The final improvement I made was creating a function lookup table. Instead of iterating over all neighbors in which invalid neighbors are skipped, it turns out it is faster to jump to a function that will only evaluate the valid neighbors. To do this I created a separate function using the concept of subsets to generate the 256 required functions for the lookup table. This improvement was even better than backtracking resulting in a 300 μs speed reduction. 
 
At this point I spent about 30 hours working on the project and went from a 2000 μs average down to 500 μs average or 0.5 ms and was satisfied with my accomplishment. The effort paid off allowing me to win the speed contest.

TAKING THIS FURTHER

Here is a list of ideas to take this further and possibly see additional speed improvements:
  • Reduce memory size of each node. 
    • For example: using u16 ints (fixed cost) as the cost of each node. This may help performance by being able to fit more nodes in the cache and on a cache line.
  • Finding a way to better distribute nodes in the bucket list. 
    • Right now, the table looks like a normal distribution with the number of nodes in each bucket. Flattening that curve would reduce the number of collisions and per-bucket search time.
  • Don't even search the unsorted buckets. 
    • If the buckets are small enough, any node in the cheapest bucket would be a valid next node to search in the open list.

ADDING GOAL BOUNDING

Goal bounding is a pathfinding optimization technique that can speed up A* by roughly eight times on a grid. Goal bounding is not a search algorithm itself, but rather a method to prune the search space, thus radically reducing the number of nodes that need to be considered to find the goal.

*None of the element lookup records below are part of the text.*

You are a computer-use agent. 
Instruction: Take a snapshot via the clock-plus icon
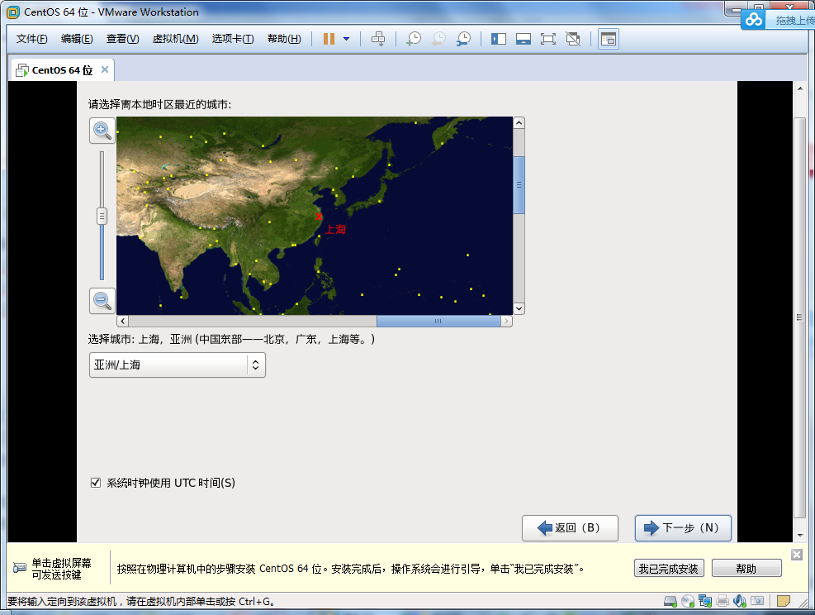[414, 38]
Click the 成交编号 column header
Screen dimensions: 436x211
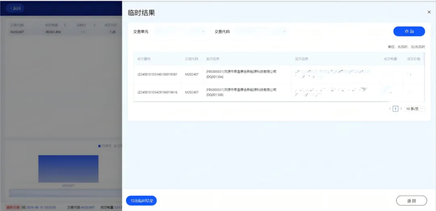(x=144, y=59)
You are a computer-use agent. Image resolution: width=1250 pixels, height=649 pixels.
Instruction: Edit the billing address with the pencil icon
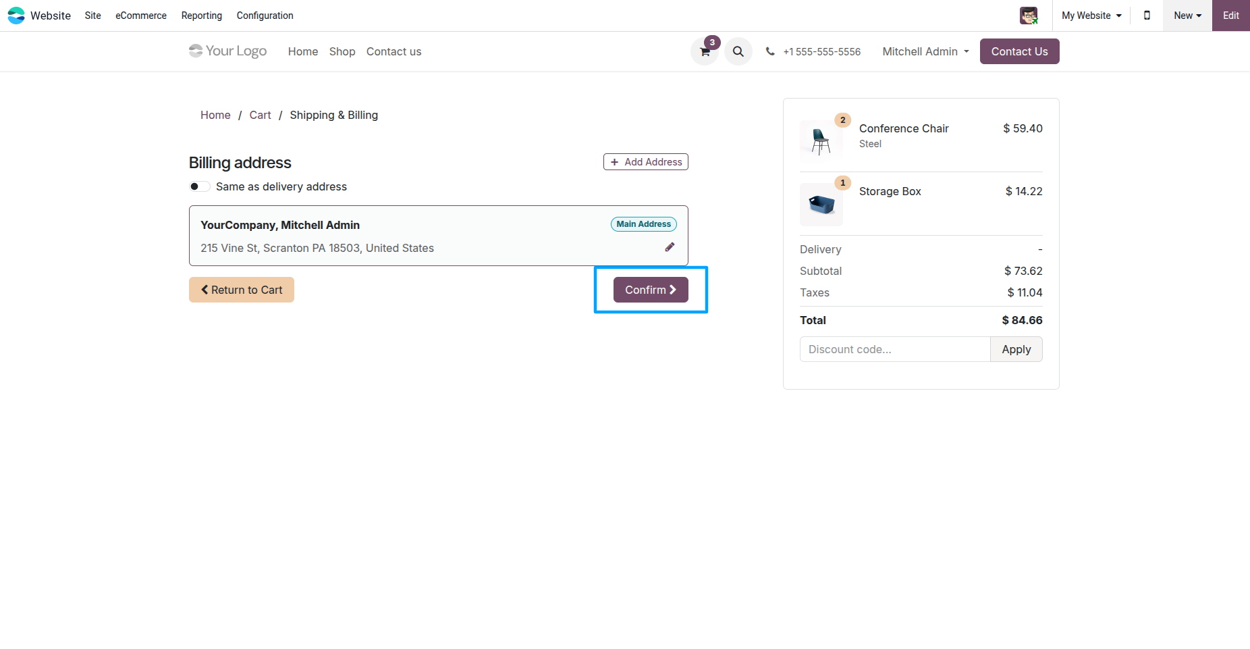tap(670, 247)
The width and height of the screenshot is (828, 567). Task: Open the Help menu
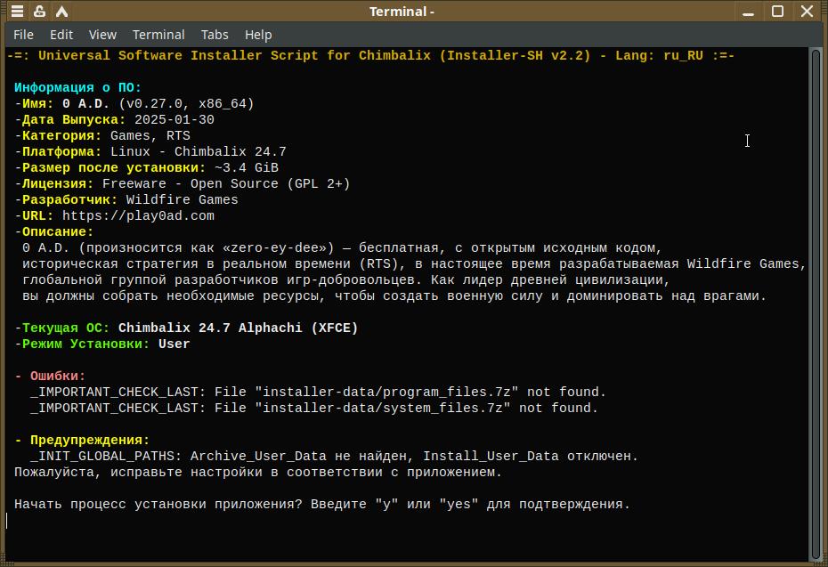(258, 35)
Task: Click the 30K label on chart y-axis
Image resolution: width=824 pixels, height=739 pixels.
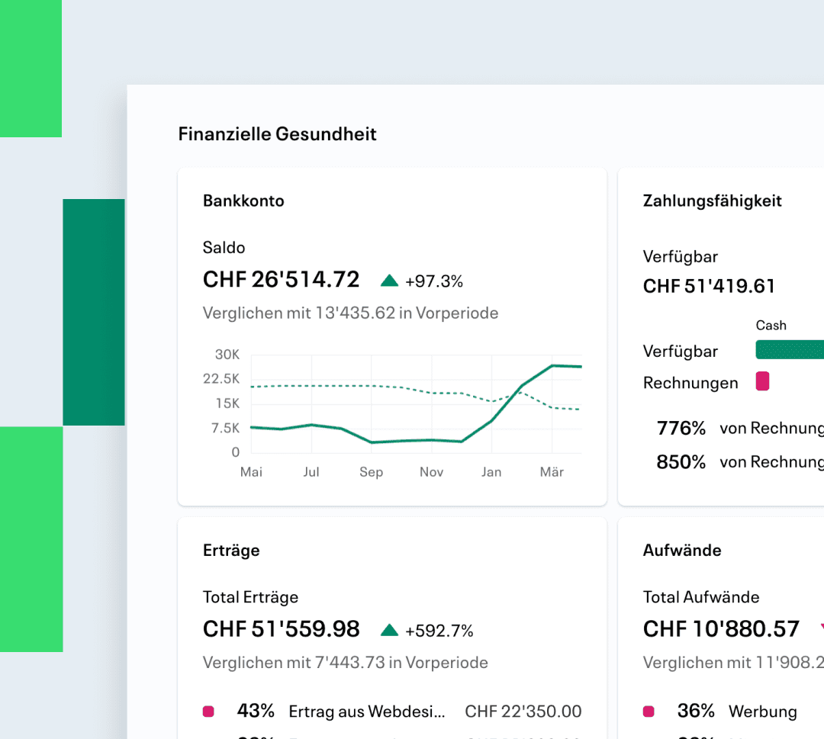Action: pyautogui.click(x=227, y=355)
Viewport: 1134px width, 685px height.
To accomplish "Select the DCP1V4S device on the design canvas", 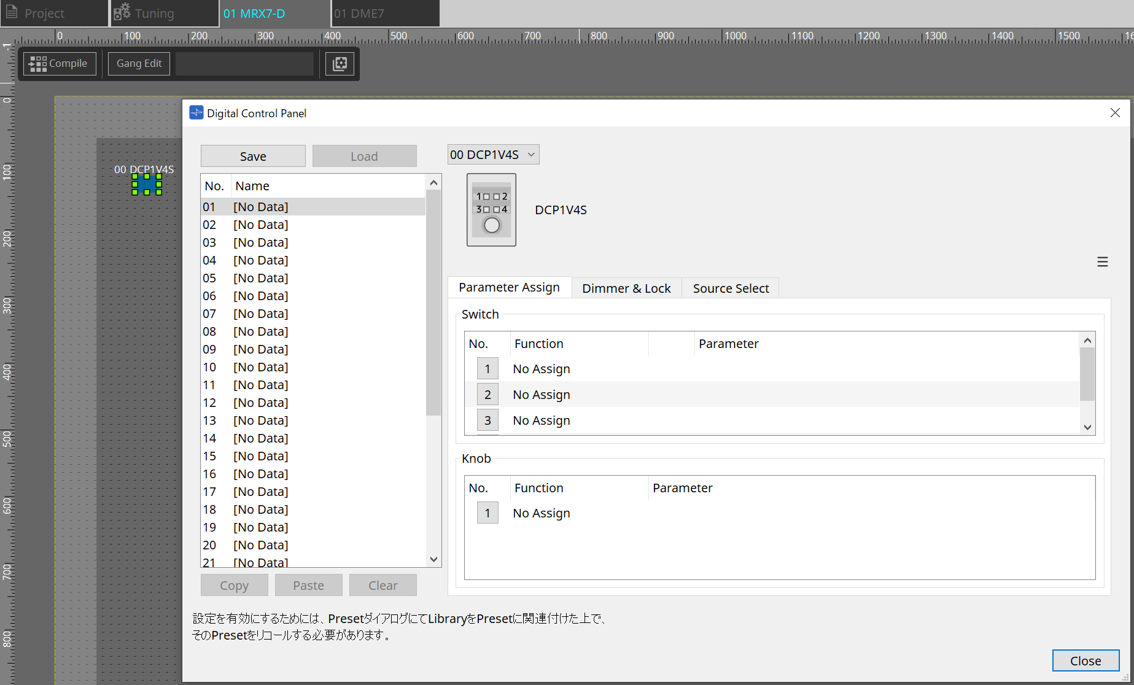I will coord(146,184).
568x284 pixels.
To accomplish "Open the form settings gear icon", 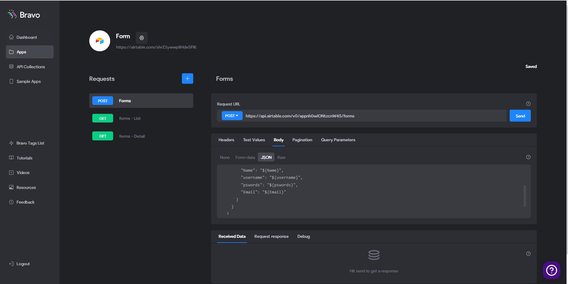I will coord(142,38).
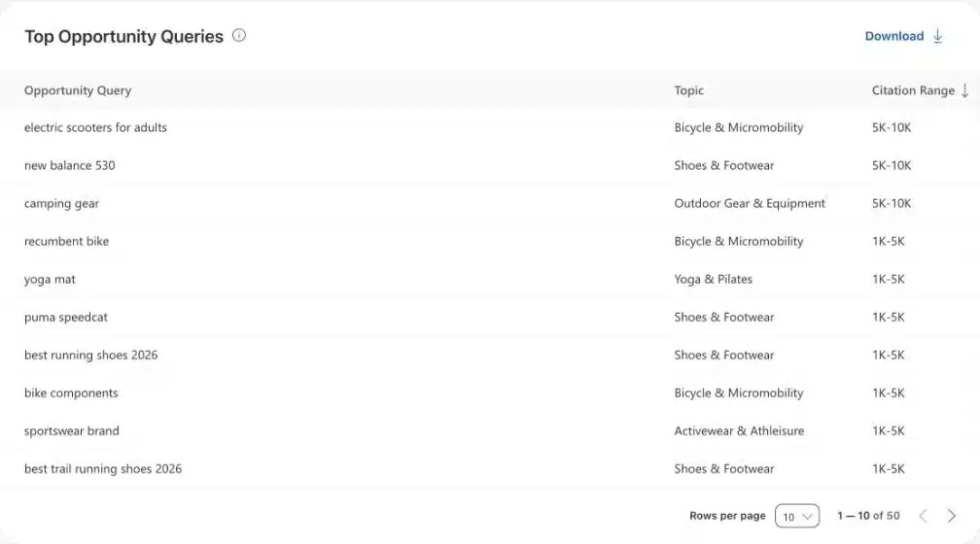Select the electric scooters for adults query
The width and height of the screenshot is (980, 544).
95,127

This is accomplished by preprocessing the search space offline and using the precomputed data to avoid exploring many nodes that do not lead to the goal.

A* WITHOUT GOAL BOUNDING

A* pathfinding takes approximately 16000 μs or 16 milliseconds to find the path, even with all the optimizations mentioned above.

A* WITH GOAL BOUNDING

A* pathfinding plus Goal Bounding reduces the search time to approximately 180 μs or 0.18 ms for a similar search. This is a dramatic speed reduction if you can afford the associated memory cost. With A* there are approximately 20 nodes per bucket while searching, but with the addition of Goal Bounding it improves to an average of <3 nodes per bucket.